──────── DATA IN THIS EXERCISE ────────

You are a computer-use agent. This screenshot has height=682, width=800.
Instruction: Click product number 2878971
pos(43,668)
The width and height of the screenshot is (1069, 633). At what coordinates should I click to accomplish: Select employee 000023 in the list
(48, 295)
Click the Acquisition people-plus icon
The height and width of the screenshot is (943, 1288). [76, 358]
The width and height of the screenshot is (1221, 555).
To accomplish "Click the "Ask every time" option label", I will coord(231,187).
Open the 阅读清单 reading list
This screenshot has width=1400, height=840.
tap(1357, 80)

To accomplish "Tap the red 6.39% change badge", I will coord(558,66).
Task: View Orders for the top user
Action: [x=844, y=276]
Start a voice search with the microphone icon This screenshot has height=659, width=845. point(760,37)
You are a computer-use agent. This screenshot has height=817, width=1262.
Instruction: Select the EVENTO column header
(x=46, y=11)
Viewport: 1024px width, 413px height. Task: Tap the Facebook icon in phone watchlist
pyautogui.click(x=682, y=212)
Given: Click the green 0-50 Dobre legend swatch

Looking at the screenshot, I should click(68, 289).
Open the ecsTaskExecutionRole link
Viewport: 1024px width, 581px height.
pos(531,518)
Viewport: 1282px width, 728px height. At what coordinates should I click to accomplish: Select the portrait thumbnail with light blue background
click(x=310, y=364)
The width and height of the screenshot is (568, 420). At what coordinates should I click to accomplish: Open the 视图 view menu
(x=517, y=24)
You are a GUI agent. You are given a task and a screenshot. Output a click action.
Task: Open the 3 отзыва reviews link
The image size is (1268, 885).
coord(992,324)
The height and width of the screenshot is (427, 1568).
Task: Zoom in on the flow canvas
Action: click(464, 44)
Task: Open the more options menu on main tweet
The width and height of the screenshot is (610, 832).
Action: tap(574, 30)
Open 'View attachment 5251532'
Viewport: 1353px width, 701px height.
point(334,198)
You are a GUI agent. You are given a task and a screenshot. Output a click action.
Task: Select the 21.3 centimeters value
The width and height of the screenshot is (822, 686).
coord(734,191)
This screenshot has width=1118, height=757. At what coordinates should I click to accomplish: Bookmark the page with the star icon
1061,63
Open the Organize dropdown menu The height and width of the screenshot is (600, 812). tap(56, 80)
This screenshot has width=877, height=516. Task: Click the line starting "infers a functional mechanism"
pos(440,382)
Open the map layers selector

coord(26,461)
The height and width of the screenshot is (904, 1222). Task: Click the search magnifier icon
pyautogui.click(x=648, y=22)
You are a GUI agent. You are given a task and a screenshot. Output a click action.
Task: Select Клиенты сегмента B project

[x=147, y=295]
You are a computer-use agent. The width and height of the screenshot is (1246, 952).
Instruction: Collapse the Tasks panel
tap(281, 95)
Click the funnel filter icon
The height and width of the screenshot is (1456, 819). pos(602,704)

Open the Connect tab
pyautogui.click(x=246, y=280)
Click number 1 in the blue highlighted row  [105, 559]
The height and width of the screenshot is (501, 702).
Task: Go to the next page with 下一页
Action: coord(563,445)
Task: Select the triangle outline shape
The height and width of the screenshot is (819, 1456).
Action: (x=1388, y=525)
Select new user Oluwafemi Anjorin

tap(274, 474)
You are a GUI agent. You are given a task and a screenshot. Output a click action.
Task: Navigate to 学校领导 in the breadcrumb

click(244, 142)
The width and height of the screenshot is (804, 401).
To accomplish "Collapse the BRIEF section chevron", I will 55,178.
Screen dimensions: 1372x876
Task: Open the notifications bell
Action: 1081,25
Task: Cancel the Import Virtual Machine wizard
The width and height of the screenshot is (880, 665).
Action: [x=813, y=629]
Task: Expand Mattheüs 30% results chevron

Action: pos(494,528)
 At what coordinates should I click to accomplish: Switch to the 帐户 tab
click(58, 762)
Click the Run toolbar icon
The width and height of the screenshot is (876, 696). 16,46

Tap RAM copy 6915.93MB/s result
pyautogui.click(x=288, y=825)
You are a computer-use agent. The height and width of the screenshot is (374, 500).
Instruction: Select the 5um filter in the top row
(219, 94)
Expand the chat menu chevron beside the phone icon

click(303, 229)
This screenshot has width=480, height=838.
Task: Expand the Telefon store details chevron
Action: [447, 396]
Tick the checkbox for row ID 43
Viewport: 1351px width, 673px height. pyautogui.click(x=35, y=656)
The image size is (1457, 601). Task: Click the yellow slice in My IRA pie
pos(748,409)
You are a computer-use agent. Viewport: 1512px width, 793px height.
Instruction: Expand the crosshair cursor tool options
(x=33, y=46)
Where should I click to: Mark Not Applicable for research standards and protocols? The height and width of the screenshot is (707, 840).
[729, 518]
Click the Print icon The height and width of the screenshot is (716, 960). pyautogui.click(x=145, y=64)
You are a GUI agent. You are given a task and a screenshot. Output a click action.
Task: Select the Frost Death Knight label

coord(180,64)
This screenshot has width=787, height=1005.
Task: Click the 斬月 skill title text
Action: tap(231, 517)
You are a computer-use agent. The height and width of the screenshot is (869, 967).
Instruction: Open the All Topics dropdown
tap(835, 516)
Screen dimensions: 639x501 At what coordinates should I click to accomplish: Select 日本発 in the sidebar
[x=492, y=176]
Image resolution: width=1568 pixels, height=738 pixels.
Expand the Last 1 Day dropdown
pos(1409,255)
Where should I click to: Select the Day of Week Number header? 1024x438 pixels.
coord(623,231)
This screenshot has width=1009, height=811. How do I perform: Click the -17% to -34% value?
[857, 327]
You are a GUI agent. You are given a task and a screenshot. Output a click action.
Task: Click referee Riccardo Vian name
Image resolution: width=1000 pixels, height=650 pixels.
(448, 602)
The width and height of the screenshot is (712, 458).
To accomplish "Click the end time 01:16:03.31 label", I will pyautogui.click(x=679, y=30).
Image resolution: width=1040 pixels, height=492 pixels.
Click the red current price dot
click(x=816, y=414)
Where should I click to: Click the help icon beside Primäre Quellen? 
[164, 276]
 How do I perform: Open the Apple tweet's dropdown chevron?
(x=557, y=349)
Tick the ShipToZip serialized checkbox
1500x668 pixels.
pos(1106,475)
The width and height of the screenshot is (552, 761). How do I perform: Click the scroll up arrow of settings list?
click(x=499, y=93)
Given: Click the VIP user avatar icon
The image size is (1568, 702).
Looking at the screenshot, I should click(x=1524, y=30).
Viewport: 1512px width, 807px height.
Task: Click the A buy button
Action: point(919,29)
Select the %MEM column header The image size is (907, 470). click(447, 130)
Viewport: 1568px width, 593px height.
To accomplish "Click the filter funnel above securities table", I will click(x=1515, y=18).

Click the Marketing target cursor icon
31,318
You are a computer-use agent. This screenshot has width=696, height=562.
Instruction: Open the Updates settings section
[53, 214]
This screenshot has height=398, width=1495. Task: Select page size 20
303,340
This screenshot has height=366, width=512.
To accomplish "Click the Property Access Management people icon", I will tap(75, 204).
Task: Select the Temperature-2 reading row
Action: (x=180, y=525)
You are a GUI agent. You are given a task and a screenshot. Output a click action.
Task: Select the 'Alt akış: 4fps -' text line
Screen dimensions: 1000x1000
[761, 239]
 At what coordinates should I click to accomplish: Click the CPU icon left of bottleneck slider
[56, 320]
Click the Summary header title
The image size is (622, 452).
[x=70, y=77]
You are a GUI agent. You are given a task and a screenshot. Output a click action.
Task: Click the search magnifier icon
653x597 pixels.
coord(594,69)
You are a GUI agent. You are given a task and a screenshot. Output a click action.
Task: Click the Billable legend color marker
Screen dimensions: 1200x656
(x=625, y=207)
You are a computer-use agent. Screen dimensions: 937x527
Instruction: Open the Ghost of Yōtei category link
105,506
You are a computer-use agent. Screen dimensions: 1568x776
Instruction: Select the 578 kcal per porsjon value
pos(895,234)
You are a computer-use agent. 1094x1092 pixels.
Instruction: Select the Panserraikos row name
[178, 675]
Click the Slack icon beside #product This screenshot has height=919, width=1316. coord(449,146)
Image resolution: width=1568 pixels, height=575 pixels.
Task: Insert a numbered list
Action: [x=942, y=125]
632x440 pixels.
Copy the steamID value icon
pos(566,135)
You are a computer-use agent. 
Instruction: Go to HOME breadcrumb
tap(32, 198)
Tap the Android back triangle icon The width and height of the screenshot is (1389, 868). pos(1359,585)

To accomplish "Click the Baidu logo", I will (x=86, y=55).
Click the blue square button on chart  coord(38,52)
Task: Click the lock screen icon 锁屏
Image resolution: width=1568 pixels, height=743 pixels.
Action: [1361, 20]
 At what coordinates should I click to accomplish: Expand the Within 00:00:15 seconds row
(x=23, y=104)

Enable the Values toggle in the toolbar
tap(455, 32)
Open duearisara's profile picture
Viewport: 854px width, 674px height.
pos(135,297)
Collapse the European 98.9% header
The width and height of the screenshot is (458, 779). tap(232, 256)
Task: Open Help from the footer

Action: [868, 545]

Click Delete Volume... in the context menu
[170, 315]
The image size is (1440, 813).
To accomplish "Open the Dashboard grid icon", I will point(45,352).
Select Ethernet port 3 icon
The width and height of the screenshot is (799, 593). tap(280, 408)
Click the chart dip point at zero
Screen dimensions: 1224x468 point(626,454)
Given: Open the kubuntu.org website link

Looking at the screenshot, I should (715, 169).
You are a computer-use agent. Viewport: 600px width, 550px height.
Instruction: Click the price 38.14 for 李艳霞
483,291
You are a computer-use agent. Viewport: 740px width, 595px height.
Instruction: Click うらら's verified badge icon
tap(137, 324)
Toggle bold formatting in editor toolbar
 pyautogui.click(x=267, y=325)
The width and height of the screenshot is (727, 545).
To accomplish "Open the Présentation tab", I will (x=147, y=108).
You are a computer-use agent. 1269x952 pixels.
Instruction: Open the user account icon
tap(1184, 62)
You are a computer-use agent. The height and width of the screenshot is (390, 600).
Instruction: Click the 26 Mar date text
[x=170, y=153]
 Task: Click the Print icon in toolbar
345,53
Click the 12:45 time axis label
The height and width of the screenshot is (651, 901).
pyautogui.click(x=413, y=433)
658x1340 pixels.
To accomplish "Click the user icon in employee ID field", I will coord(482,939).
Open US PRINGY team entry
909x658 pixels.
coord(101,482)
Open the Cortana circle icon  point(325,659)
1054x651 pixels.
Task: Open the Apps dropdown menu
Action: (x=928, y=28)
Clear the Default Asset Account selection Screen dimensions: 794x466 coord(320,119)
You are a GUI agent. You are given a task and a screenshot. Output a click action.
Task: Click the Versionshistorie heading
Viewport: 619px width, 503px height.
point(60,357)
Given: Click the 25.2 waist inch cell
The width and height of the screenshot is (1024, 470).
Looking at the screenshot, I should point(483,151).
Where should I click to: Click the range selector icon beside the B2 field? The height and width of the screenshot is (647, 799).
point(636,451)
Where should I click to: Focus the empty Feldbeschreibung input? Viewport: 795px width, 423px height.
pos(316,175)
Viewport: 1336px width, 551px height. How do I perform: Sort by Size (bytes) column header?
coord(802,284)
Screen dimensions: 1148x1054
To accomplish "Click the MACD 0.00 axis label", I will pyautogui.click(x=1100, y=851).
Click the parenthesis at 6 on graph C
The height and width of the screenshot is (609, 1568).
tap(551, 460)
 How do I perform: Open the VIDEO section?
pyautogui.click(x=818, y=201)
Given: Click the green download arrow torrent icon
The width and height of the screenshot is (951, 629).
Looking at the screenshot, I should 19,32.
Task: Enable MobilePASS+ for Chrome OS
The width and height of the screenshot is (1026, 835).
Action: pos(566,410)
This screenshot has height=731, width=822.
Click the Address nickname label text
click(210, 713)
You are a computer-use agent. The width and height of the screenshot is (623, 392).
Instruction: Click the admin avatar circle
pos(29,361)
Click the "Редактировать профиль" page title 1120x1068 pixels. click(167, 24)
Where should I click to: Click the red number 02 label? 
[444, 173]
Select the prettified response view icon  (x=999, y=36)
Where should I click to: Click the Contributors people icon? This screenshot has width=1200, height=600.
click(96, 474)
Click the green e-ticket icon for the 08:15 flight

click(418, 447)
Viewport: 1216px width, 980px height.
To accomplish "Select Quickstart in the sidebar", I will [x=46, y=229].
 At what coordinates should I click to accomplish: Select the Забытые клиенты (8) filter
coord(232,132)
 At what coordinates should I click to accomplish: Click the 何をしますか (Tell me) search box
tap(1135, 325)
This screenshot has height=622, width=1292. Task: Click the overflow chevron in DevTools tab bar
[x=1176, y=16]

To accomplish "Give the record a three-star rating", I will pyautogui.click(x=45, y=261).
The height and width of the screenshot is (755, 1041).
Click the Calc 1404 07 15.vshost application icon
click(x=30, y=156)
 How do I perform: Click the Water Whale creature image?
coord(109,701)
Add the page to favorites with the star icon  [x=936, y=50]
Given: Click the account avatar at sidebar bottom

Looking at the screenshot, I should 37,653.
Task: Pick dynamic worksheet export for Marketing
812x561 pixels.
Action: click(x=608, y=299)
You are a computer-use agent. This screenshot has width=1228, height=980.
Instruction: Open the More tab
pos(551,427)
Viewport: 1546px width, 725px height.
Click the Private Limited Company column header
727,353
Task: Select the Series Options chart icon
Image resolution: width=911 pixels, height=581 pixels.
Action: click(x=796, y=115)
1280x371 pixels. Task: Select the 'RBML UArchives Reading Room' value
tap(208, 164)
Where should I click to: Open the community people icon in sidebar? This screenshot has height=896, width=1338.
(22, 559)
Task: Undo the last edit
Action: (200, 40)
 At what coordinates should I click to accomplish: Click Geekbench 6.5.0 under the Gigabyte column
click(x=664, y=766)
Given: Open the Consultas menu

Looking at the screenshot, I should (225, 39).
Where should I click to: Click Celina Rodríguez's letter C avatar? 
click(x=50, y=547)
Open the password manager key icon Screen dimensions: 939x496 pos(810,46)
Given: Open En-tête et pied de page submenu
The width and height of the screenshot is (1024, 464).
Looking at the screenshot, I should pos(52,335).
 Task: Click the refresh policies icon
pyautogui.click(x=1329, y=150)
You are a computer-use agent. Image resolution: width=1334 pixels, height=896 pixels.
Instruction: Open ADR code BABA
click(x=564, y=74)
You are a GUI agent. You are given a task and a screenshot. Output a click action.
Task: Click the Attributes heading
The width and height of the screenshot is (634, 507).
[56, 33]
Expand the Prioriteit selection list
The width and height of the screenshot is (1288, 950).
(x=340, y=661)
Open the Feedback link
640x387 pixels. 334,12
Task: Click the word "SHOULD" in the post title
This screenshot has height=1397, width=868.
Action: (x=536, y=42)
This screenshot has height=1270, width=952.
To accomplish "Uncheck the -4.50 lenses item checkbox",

────────

■ TASK TO COMPLETE:
In the entries above, find the line containing "Open the password". Set down that line and every line after it through the last one, exactly and alone.

■ RESPONSE AREA:
Open the password manager key icon Screen dimensions: 939x496 pos(810,46)
Given: Open En-tête et pied de page submenu
The width and height of the screenshot is (1024, 464).
Looking at the screenshot, I should pos(52,335).
 Task: Click the refresh policies icon
pyautogui.click(x=1329, y=150)
You are a computer-use agent. Image resolution: width=1334 pixels, height=896 pixels.
Instruction: Open ADR code BABA
click(x=564, y=74)
You are a GUI agent. You are given a task and a screenshot. Output a click action.
Task: Click the Attributes heading
The width and height of the screenshot is (634, 507).
[56, 33]
Expand the Prioriteit selection list
The width and height of the screenshot is (1288, 950).
(x=340, y=661)
Open the Feedback link
640x387 pixels. 334,12
Task: Click the word "SHOULD" in the post title
This screenshot has height=1397, width=868.
Action: (x=536, y=42)
This screenshot has height=1270, width=952.
To accomplish "Uncheck the -4.50 lenses item checkbox",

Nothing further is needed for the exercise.